Effects of extracellular pH and D‐lactate efflux on regulation of intracellular pH during isotonic contractions in a molluscan muscle: A 31p‐nuclear magnetic resonance study

Abstract

Isotonic contractions were electrically induced in isolated radula protractor muscles of the whelk Busycon canaliculatum, mounted and superfused under anoxic conditions in a special 5 mm phosphorus nuclear magnetic resonance (³¹P‐NMR) probe. ³¹P‐NMR spectra showed that there was a decrease in intracellular pH (pH_i) from 7.29 to 7.01 during the time course of 30 min of contractile activity. Subsequent biochemical analysis of the tissue and superfusion medium showed that D‐lactate and, to a much lesser extent, alanopine and octopine were the major glycolytic end products. Approximately 75% of the total D‐lactate produced was released into the medium. When the superfusate pH was changed from 7.8 to 7.2, a much more pronounced intracellular acidification took place, as the pH_i fell to 6.80. However, there was no significant effect on the extent of release of D‐lactate from the muscle.
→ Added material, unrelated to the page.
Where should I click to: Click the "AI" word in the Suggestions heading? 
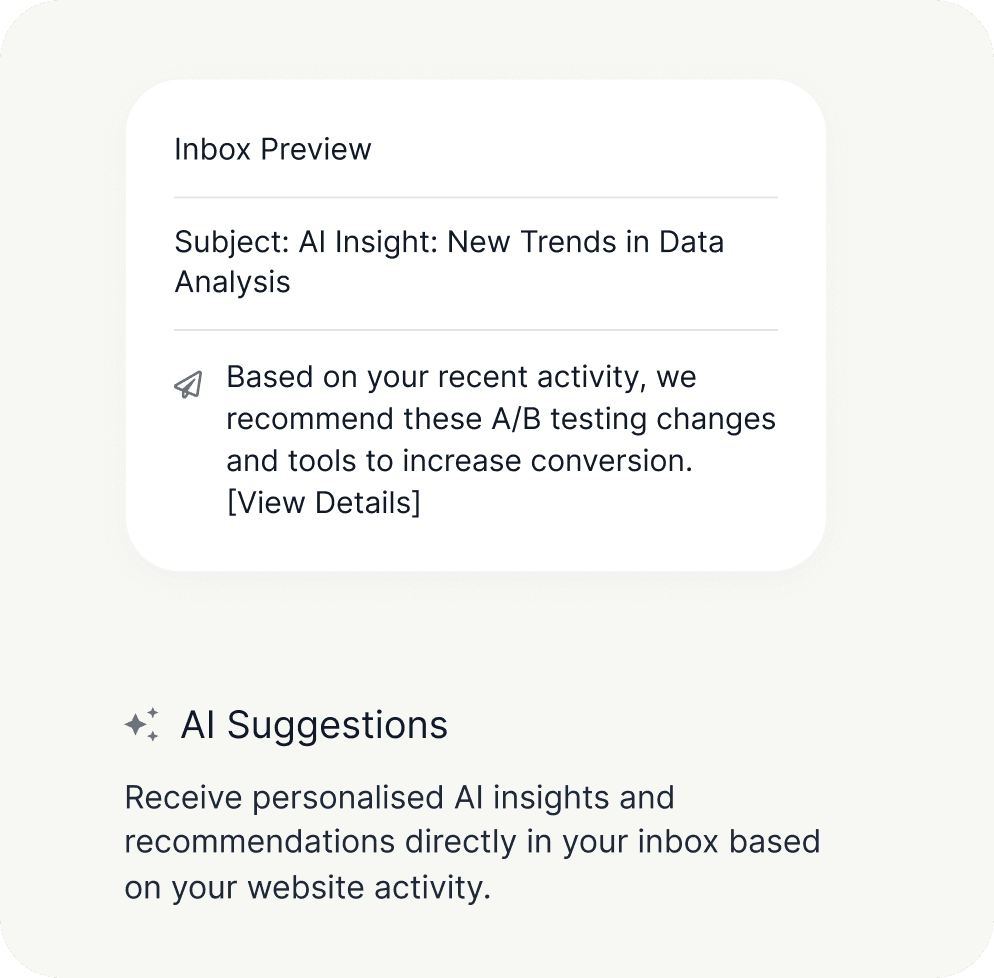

Elevation of the superfusate pH to 8.2 had no significant effect on final pH_i or D‐lactate efflux. D‐lactate efflux was reduced when α‐cyanohydroxycinnamic acid or L‐lactate was added to the superfusate at pH 7.8. These treatments had no significant effect on the final pH_i. Movement of proton equivalents and D‐lactate efflux are not tightly linked in this muscle system.